Before I begin my answer, your cover photo catches my attention Sir. You look like a rising star in NBA like my sister's idol Lebron James and for sure more and more ladies after you because you are amazing from within how much more if you wear uniform like that. 😍😍😍
"If you were not looking for a Ferrari, a free Ferrari will pass you by you and your eyes will be flirting with the tricycles."
I love the way you say it Sir. In my own understanding, we can never also reach our goals in Steemit if we just wait the fruit to fall like what you said before. We can never reap the fruit unless we effort to water the tree.
Steemit fills my life. They say that there is always the sunshine after the rain, yes, Steemit is my sunshine. I have many failures in my life, rejections, hatred, and anxiety. I thought that in 2018, I will never be on earth anymore for sufferring too much depression. No one understood me. It's hard to live everyday if when we wake up, there is always a battle we face emotionally and the worse is, my problem gets worst when I see how different I am now when I face in the mirror. I feel so down about myself coz I often think that my standard is -1 than the others. Forgive me Sir if I had this diroder before. You know, I was hopeless and it became worst when my father passed away. I feard death before, but because of my problem, I fear death no more.
One day, my sister @gina2017 introduced me Steemit. I was hopeless because I am unhealthy but no money. Gina says that Steemit is a legit website and @birjudanak earns so good. I was actually reviewing in a company that pays to review calls, but my body cannot fight the schedule and pressure anymore. Then my ailment became worst that I encountered a falling hair, lose hamstring, knee swell and wrists. So I stopped that work. For many months, I was more exhausted but prayed to God that He will provide me a company that pays me without torture. Gladly, I tried Steemit. For a week, I said to myself that Steemit was not for me for earning those cents and my articles are underrated. But because of you who inspire me, whonis selfless and generous, who is very down to earth, and a good son to his mother and brother to his siblings, because of you, I wouldn't be motivated as this. I wouldn't be fighting my prblems because you make me realize that life is colorful. You brought colors to my darkest soul and most of all, God has sent you to me, to us, to defeat anger and resentments and to love myself. Thank you very much Sir. We have not met yet, but I feel you are a family with pure heart and an angel sent by God. My Christmas is colorful because of you, because of the other big fish that appreciate my writings, because of Steemit and @ned for creating Steemit, because of my friends who encourages me here, and because God has loved me.

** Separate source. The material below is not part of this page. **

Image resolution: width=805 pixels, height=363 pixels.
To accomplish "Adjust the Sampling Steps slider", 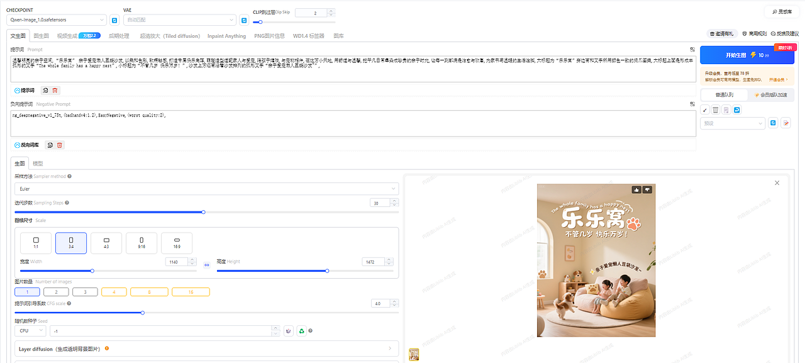I will (x=203, y=212).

Thank you Sir @surpassinggoogle and Steemit. You are my sunshine. Merry Christmas. More than words. ♡♡♡
You know, I said to my family that I was born unlucky in this world. Hopes died, tears flew day by day, I had no color, but you and the other big fish. Because of Steemit, I learned to value cents, to be always pure in our writings. Because of Steemit, my hope is coming back a little bit. Thank u very much. ♡♡♡
Sorry to hear this. I am one of those "unlucky" but I am a "leo". Leos have strong personalities. I can move on quickly and I can laugh when things are tough. I don't take things too seriously. ;)

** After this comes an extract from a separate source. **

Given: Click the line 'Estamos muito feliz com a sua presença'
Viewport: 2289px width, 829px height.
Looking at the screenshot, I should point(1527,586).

Thank you for pouring out your heart freely and for being so #untalented and pouring out your weaknesses. Its tough but there is hope. At the very least, what we suffer must have essence. it shouldn't just be suffering for fun. For this reason, we have role to play. Let even our sad stories fix but alas, there will be happy times too. Perhaps, a new kind of happiness resulting from touching others. It is a new kind of happiness but happiness still. Pray, for Jehovah listens. A job that will not stress you, you will have in Jesus' name amen. Now, that's a good start. Your presence hear is essential. You growth in substance is now ever more evident. Awesome moments come next.